WAARSCHUWING: Om het risico op
ernstig persoonlijk letsel te verminderen,
houdt u het ALTIJD stevig vast,
anticiperend op een plotseling reactie.
De juiste positie van de handen betekent één hand
aan de zijhandgreep (9), terwijl u met de andere hand
de hoofdgreep (8) vasthoudt.
In- en uitschakelen (afb. A, E)
• Druk op de schakelaar (1) om de machine te
starten. Het toerental van de machine wordt
bepaald door de druk die op de schakelaar
wordt uitgeoefend.
• Stop de machine door de schakelaar los te
laten.
• Schuif de L/R-schakelaar (2) in de middenstand
om de machine in de UIT-stand te blokkeren.

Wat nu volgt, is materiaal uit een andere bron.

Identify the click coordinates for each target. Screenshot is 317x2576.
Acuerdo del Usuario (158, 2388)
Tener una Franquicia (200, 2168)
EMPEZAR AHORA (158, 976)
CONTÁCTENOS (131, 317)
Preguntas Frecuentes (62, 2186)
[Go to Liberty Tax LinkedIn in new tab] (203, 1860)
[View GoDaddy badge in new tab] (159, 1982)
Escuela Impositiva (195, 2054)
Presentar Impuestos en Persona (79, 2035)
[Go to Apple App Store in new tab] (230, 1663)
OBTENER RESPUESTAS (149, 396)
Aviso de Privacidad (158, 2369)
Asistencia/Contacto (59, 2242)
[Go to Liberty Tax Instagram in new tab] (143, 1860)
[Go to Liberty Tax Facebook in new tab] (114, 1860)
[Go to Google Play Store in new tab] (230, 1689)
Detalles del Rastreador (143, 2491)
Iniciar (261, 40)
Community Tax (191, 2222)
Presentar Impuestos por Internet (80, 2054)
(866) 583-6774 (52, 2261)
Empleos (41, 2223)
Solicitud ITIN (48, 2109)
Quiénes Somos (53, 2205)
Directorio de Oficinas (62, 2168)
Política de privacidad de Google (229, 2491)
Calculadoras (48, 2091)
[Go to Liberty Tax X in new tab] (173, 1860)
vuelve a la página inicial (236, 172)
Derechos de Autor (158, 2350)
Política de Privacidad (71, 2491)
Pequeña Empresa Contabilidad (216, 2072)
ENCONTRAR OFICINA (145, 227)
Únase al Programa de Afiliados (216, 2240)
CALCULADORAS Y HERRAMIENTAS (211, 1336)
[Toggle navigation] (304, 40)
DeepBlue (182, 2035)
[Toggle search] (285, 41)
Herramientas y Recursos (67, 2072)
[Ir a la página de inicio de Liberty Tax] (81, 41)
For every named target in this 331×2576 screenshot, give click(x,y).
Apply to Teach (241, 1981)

Werken met de schroevendraaier
Selecteer het gewenste bereik voor de snelheid/het
aanhaalmoment met de versnellingshendel met drie
standen bovenop het gereedschap en maak een
keuze die past bij de snelheid en het aanhaalmoment
voor de geplande werkzaamheden. Zet het gewenste
accessoire voor het aanschroeven in de boorkop,
zoals u dat zou doen met een boortje. Zet de
stelkraag aanhaalmoment (afb. A, 4) in de gewenste
stand. Probeer in een stuk afvalhout of op een
onzichtbare plek of u de kraag van de boorhouder in
de juiste stand hebt gezet.
Werken met de boor
1. Selecteer het gewenste bereik voor de snelheid/
het aanhaalmoment met de versnellingshendel
en maak een keuze die past bij de snelheid
en het aanhaalmoment voor de geplande
werkzaamheden.
2. Voor HOUT, gebruikt u draaibitjes, speedboren,
spiraalboren of gatenzagen. Voor METAAL,
gebruikt High Speed-boortjes of gatenzagen.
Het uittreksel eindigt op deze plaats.